• blad nr 19
  • 30-11-2013
  • auteur B. Hoogenboom 
  • Kleine column

 

De bond, dat bent u


Werkgevers en politici vinden het niet altijd leuk, maar de AOb heeft een dubbele doelstelling: we behartigen de belangen van onze leden als het gaat om de arbeidsvoorwaarden en – als dingen misgaan – heeft ieder lid recht op juridische bijstand. Dat is voor iedereen duidelijk. Men vindt ons in dat opzicht vaak lastig, maar niemand zal ontkennen dat het ons terrein is.
Dat we ons daarnaast sterk maken voor het beste onderwijs wordt aan de aan de andere kant van de onderhandelingstafel vaak minder gewaardeerd. Op zich kun je daar je schouders over ophalen: bestuurders, Kamerleden en bewindslieden moeten daar maar mee leren leven. Maar waar het not done is om de mores bij cao-trajecten te ondermijnen, is het vaak bon ton om de rol van het georganiseerde onderwijspersoneel te ondermijnen als we ons bemoeien met de koers die in het onderwijs wordt gevaren.
Natuurlijk is dat vreemd. Van bewindslieden die net als wij vinden dat ons onderwijs goed is, maar beter kan, mag je verwachten dat ze hun licht opsteken bij vakmensen. Maar vakmensen zijn vaak lastig. Zeker als die met elkaar hebben nagedacht over wat nodig is om het onderwijs beter te maken en de vele Haagse proefballonnen moeiteloos doorprikken omdat ze in de praktijk niet werken.
Politici vinden het veel handiger om met werkgevers te praten. De koepelorganisaties lijken immers te berusten in hun rol als veredelde uitvoeringsorganisaties en schikken zich makkelijk naar de nukken van het ministerie; als schoolbesturen dan maar de vrijheid krijgen in het ‘runnen van hun organisaties’. Dat onderwijspersoneel daar ook een mening over heeft, vinden velen vooral vervelend.
Voor de AOb zijn de twee doelstellingen onlosmakelijk met elkaar verbonden. Al was het alleen maar door de opstelling van de werkgevers dat arbeidsvoorwaardenmiddelen wel voor de schoolexploitatie mogen worden ingezet als dat zo uitkomt, maar dat beleidsmiddelen nooit voor arbeidsvoorwaardelijke doelen mogen worden ingezet. Goed onderwijs en onzekere contracten: wat heeft het met elkaar te maken? En hoe ziet de brug tussen goed onderwijs een achterblijvende salarisontwikkeling eruit?
De AOb probeert die verbanden te leggen.

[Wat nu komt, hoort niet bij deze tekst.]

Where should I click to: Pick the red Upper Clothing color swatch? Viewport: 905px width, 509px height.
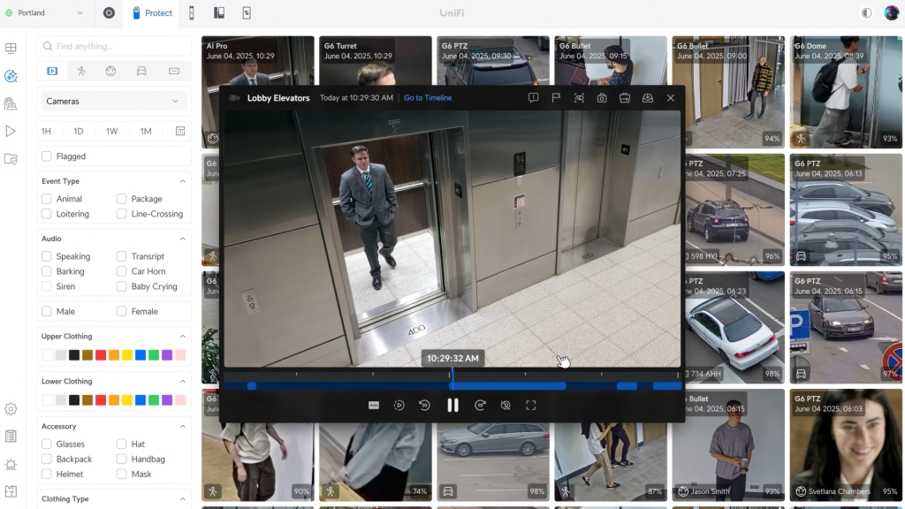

Met al onze leden in de scholen. Samen kunnen we ervoor zorgen dat aan de ontkenning van deze verbanden een einde komt. Laat uw eigen bestuurders zien dat de bond geen kale cao-machine in Utrecht is, maar dat u dat bond bent. Dat u met uw collega’s uit het hele land ideeën heeft ontwikkeld waarmee we ons werk verder kunnen ontwikkelen. Dat het onderwijs het beste kan worden ingericht in overleg met leraren en niet over de hoofden van het personeel heen.
Door bestuurders dagelijks op de werkvloer te confronteren met de boodschap dat de genoemde verbanden wel degelijk gelden, wordt het uiteindelijk onmogelijk de AOb te passeren als het om onderwijsinhoudelijke vragen gaat. Bereiken we dat doel, dan hebben we uiteindelijk ook een betere uitgangspositie bij cao-onderhandelingen. De bond, dat bent u. Ik reken op uw steun.

Ben Hoogenboom
lid dagelijks bestuur

Dit bericht delen:

© 2024 Onderwijsblad. Alle rechten voorbehouden
Het auteursrecht op de artikelen in dit archief berust bij het Onderwijsblad, columnisten of freelance-medewerkers. Het citeren van delen van artikelen is toegestaan, mits met bronvermelding. Volledige overname, herplaatsing of opname in andere publicaties is slechts toegestaan na overleg met de hoofdredacteur via onderwijsblad@aob.nl Indien het gaat om artikelen van freelancers zal hiervoor een bedrag in rekening worden gebracht.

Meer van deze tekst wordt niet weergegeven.